‘Autistic kids inherit mutated protein crucial for memory and learning’
Children with autism spectrum disorder (ASD) inherit from their parents an alteration in an enzyme/protein present in the brain which changes and affects certain cognitive abilities, finds a new India-led international collaborative study.
A nine-member team, led by the Bengaluru-based Institute for Stem Cell Science and Regenerative Medicine (inStem), has identified a novel mutation in the protein (p70 S6 Kinase 1 or S6K1) that occurs in some families with children diagnosed with ASD. This mutation in the protein, which is important for learning and memory as well as the functioning of the heart, pancreas and muscles, however does not impact the parents or unaffected siblings. Their study was published last week in the journal Neurobiology of Learning and Memory.
Globally, ASD is an important cause of developmental delay that can affect a baby, toddler or preschooler. The condition is characterised by poor social communication in terms of language, non-verbal signs of social interaction and compulsive interests that a child insists on engaging with to the exclusion of everything else. Mental retardation, epilepsy and attention deficit issues usually also accompany ASD.
Scientists at inStem, along with collaborators from the Center for Neural Science, New York University, and Cold Spring Harbor Laboratories, United States of America, focused on inherited mutations on autistic children for this study.
“We have long wondered whether subtle mutations can add up to change how severe the ASD symptoms can be in a child and this may directly determine how well they respond to therapy,” said Aditi Bhattacharya, corresponding author and independent investigator at the Center for NeuroSynaptopathy at inSTEM.
The team found the S6K1 mutation important for protein synthesis in the Simon Simplex Collection genetic database that has sequenced more than 2,700 families called simplex or quads, comprising DNA sequenced of both parents from families with only one child with ASD, or one normal developing child and one with ASD. The Simon Simplex Collection genetic database of the SFARI Foundation (https://gene.sfari.org/) is a resource of identification of genetic risk factors for autism.
“Timely protein synthesis is a key requirement for proper brain development and function as new proteins are made “on demand” when we encode a memory or learn a new skill,” said Bhattacharya.
Through a series of biochemical tests in two different kinds of cells, results uncovered how the mutant S6k1 enzyme was hyper active, which increased protein synthesis across the board and changed the function of developing neurons. The team also found that the mutant protein could not be targeted by small molecule drugs, which has important implications for a slew of drugs developed for S6k1 that are being prepared for clinical trials for other conditions as well. “The study showed that S6k1 mutation changed the course of normal neural development when expressed in stem cell line and also changed the structure of cultured neurons, which would likely also change its memory forming capacity,” said Bhattacharya. “The mutation’s presence is fairly common in the population and future steps would be to test how this altered S6k1 would change function of pancreatic, cardiac and skeletal muscle cells.”
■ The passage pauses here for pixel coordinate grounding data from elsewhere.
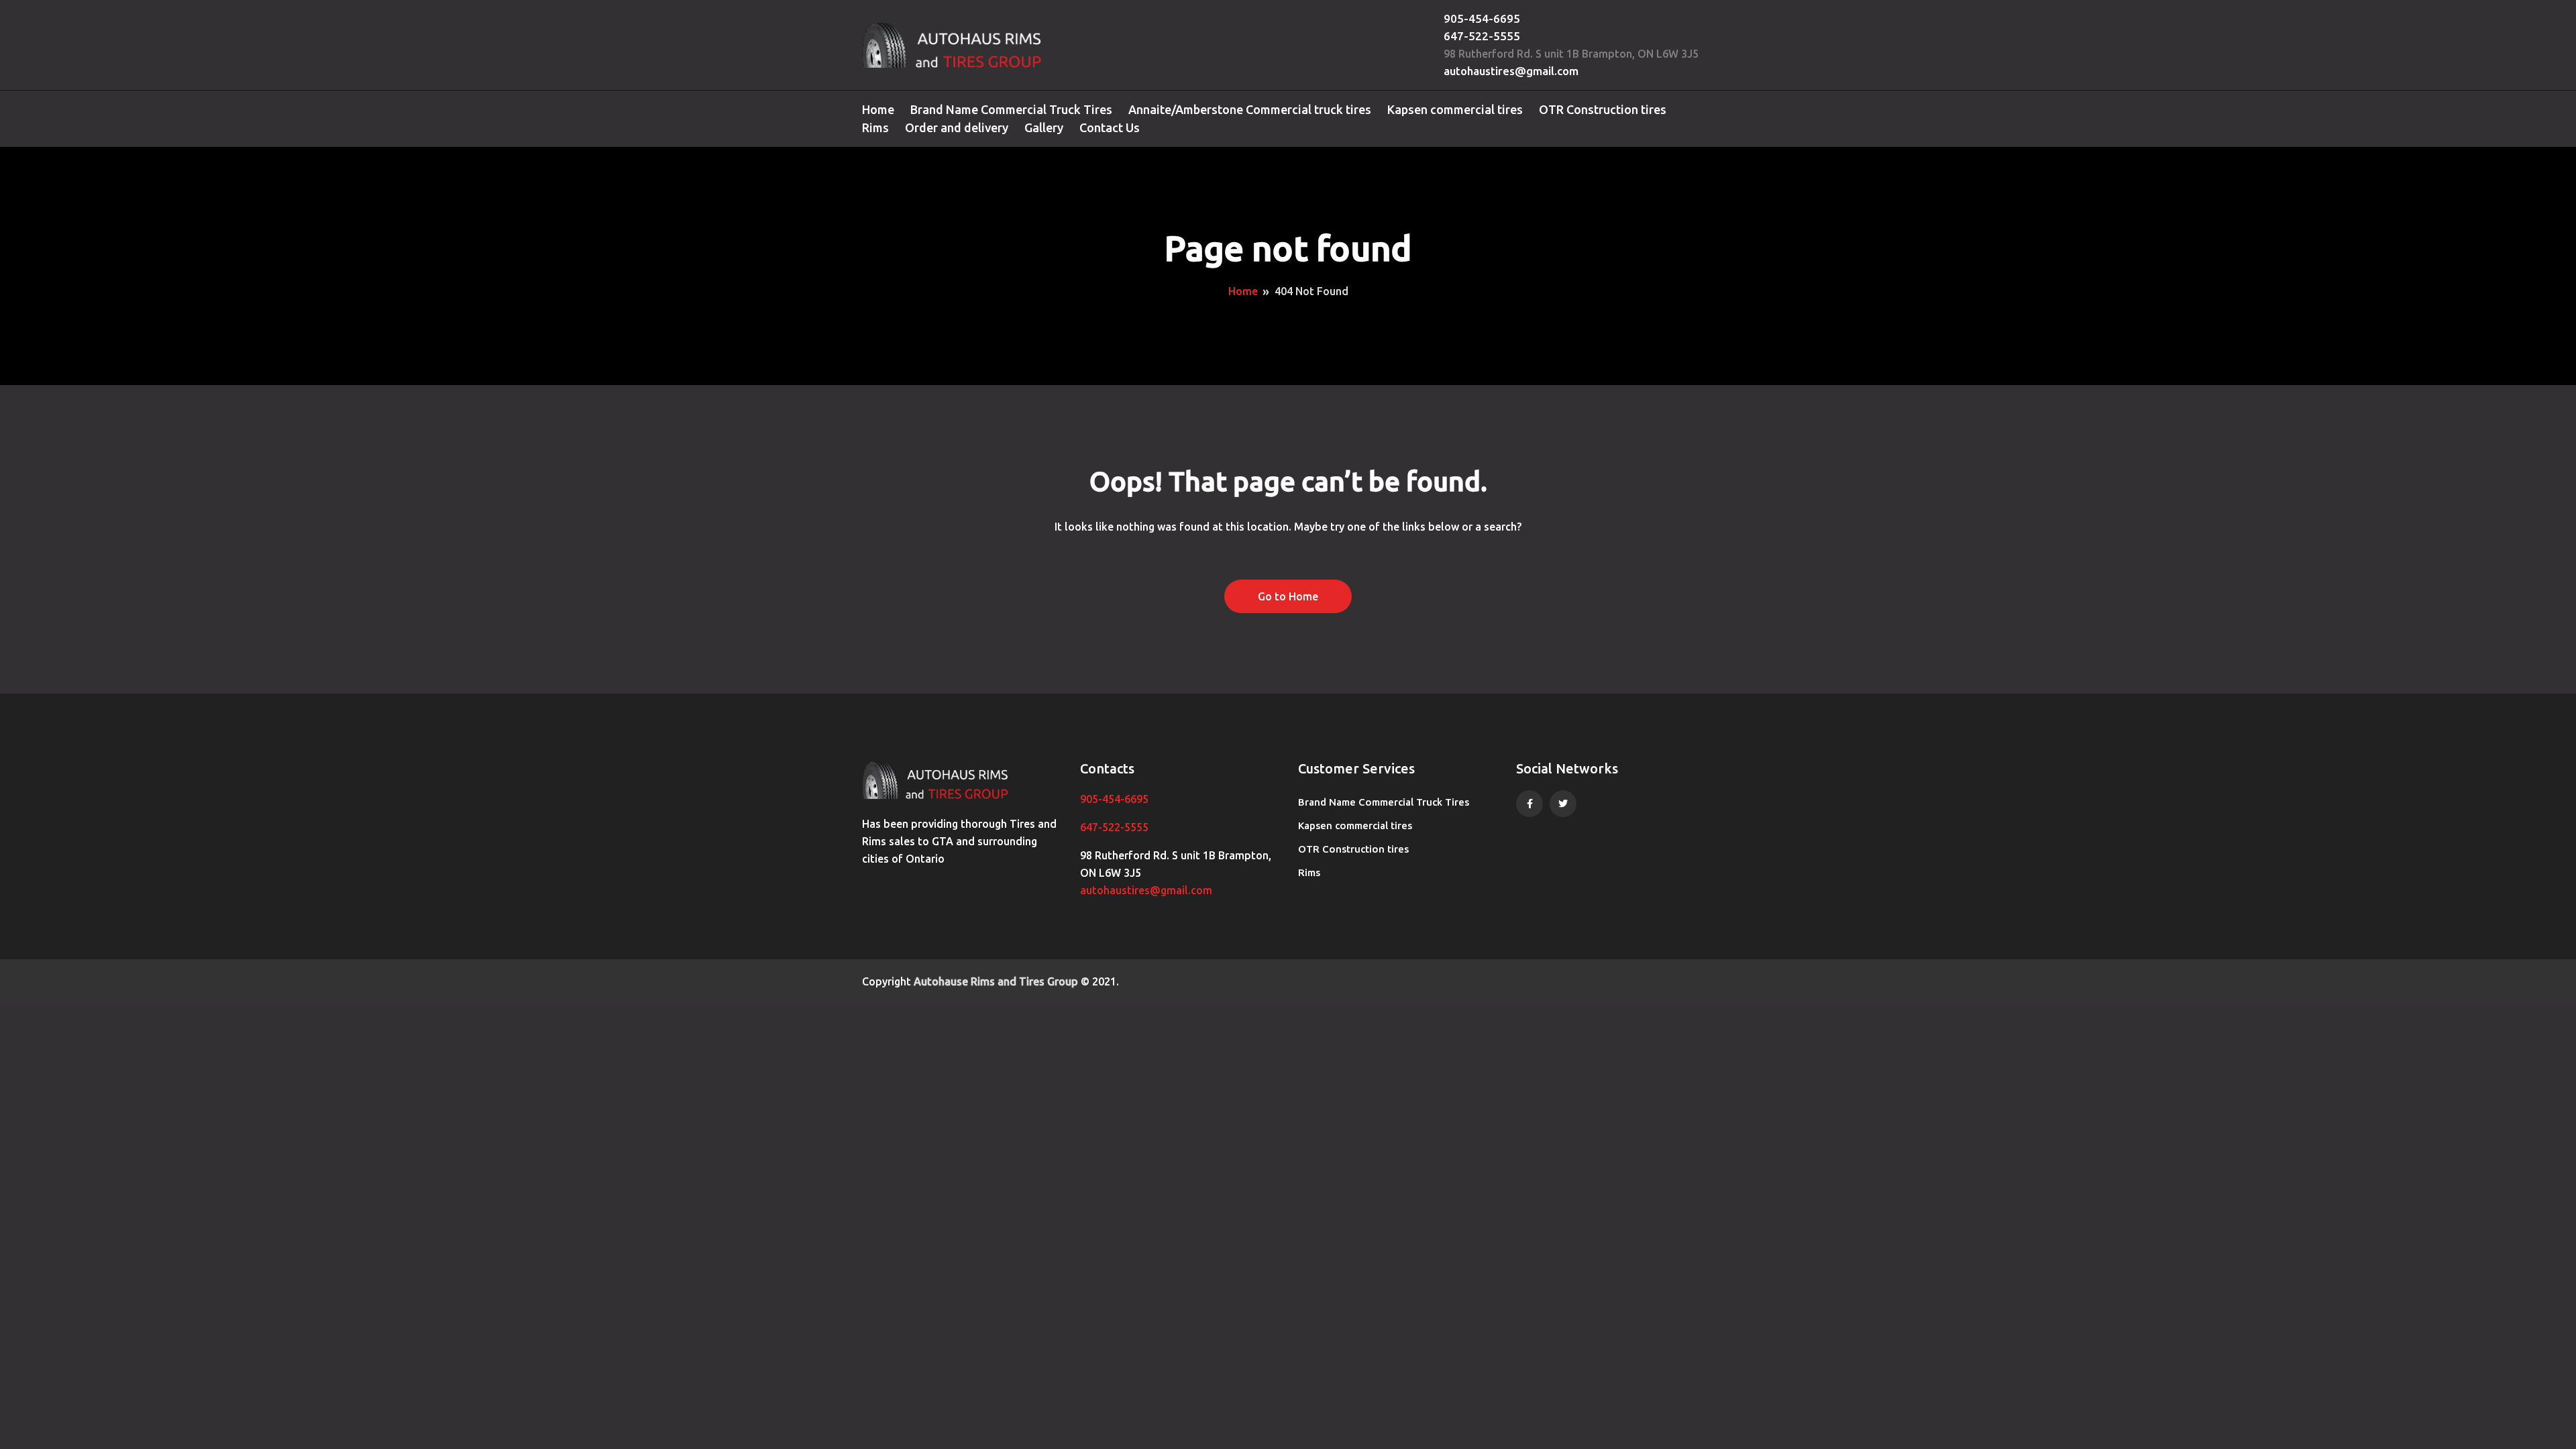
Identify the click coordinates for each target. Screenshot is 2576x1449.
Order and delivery (956, 127)
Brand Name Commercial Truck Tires (1011, 109)
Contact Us (1109, 127)
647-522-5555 (1482, 36)
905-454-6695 (1482, 18)
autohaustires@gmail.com (1511, 70)
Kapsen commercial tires (1455, 109)
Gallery (1043, 127)
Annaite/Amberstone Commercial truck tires (1249, 109)
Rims (875, 127)
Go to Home (1288, 596)
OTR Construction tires (1602, 109)
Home (878, 109)
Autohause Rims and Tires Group (996, 981)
Scientists not involved in the research said the study is the first to characterise the human S6K1 protein variant on cognitive functions.
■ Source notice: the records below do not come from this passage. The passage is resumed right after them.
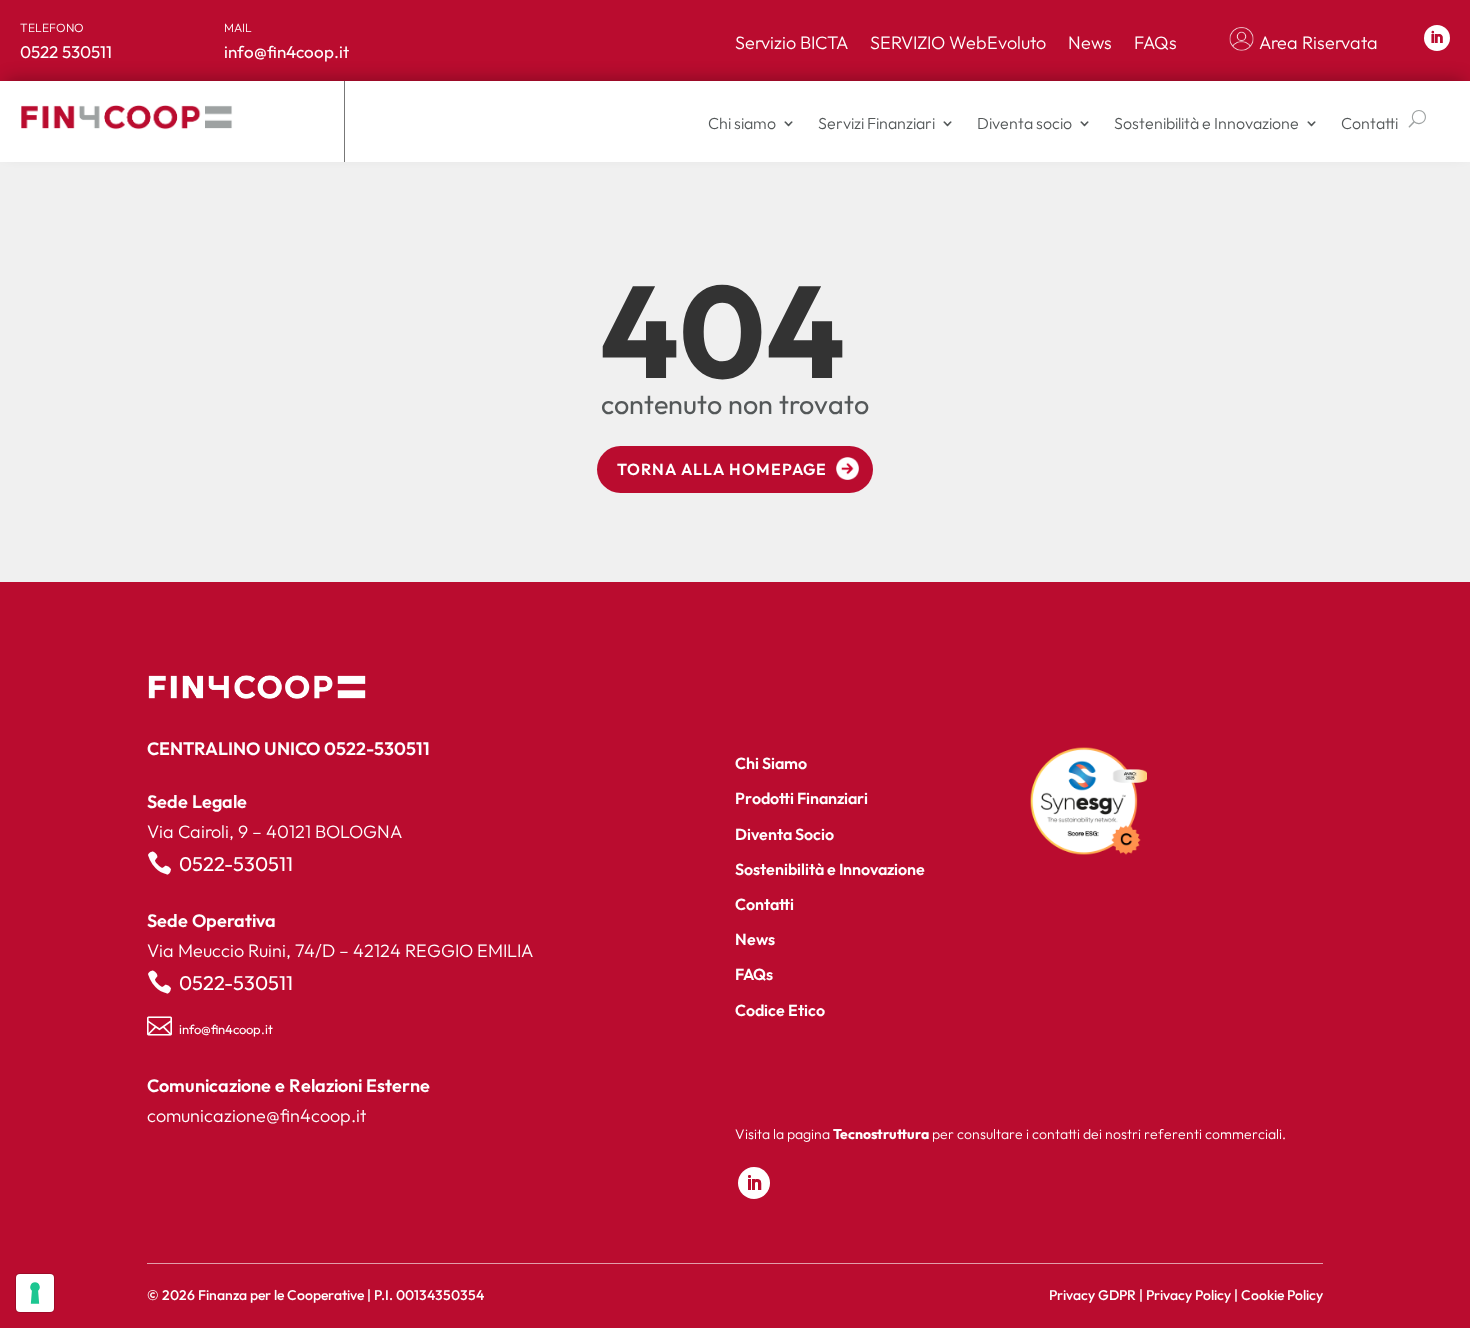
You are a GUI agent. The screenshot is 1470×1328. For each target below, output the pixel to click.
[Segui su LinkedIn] (1437, 38)
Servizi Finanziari (876, 123)
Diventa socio (1024, 123)
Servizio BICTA (791, 43)
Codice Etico (780, 1010)
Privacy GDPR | (1097, 1295)
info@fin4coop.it (226, 1029)
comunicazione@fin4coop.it (256, 1115)
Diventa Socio (784, 834)
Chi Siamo (771, 763)
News (1090, 43)
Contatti (1369, 123)
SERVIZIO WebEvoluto (958, 43)
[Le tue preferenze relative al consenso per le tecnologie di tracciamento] (35, 1293)
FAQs (1155, 43)
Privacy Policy (1188, 1295)
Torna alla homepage (722, 469)
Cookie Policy (1282, 1295)
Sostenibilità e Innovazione (1206, 123)
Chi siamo (742, 123)
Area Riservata (1318, 43)
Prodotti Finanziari (801, 798)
“Until now, we did not know if the function of a particular variant of S6K1 exists in healthy condition. Studies have hinted on the critical role of S6K1 in learning and memory, and pharmacological inhibition of the same in a disease model ameliorated the symptoms,” said James Premadoss Clement, assistant professor, neuroscience unit, Jawaharlal Nehru Center for Advanced Scientific Research, Bengaluru, who was not involved in the study. “The authors have focused on understanding the impact of a particular variant, RPS6KB1, on learning and memory and other cognitive functions in normal as well as diseased conditions.”
In India, more than two million are estimated to be affected by ASD with a prevalence of 8.3 per 10,000 children, between the ages 3-12 years. Though the signs show up as early as six months, diagnosis in India usually takes place when the child is 3-5 years old, when most missed milestones of development are noticed. Researchers said this work is early evidence that inherited mutations in neurological conditions may be a good place to look for mapping variations in symptoms of diseases and responses to treatment.
“This study has demonstrated how excessive activity of S6K1 impacts neuronal development and function and further showed that S6K1 is a potential therapeutic target to treat ASD,” said Clement, whose expertise lies in autism and brain development.
Researchers who undertook the study said ASD is a very complex condition, but has been recognised to have a strong genetic basis worldwide. Studies have shown that as compared to normal children, those with ASD have more-than-usual disruptive mutations in their genetic material – genome – which may either be inherited from parents or can crop up only in autistic children. Over the last decade, research across the globe focused on unique mutations, while acknowledging inherited mutations from parents may have some effect, which is unclear. At the other end, scientists said the genetic bases for almost all diseases are being searched for following the release of the human genome 20 years ago.
“Two kinds of mutations have also been found. One causal, meaning just their presence can cause the disease. The other is an influencer mutation, which doesn’t cause the disease but changes response to medicines, severity of symptoms etc,” said Bhattacharya. “As a practice, causal mutations are studied, but influencer mutations have gained importance with the advent of precision medicine and biomarker development.”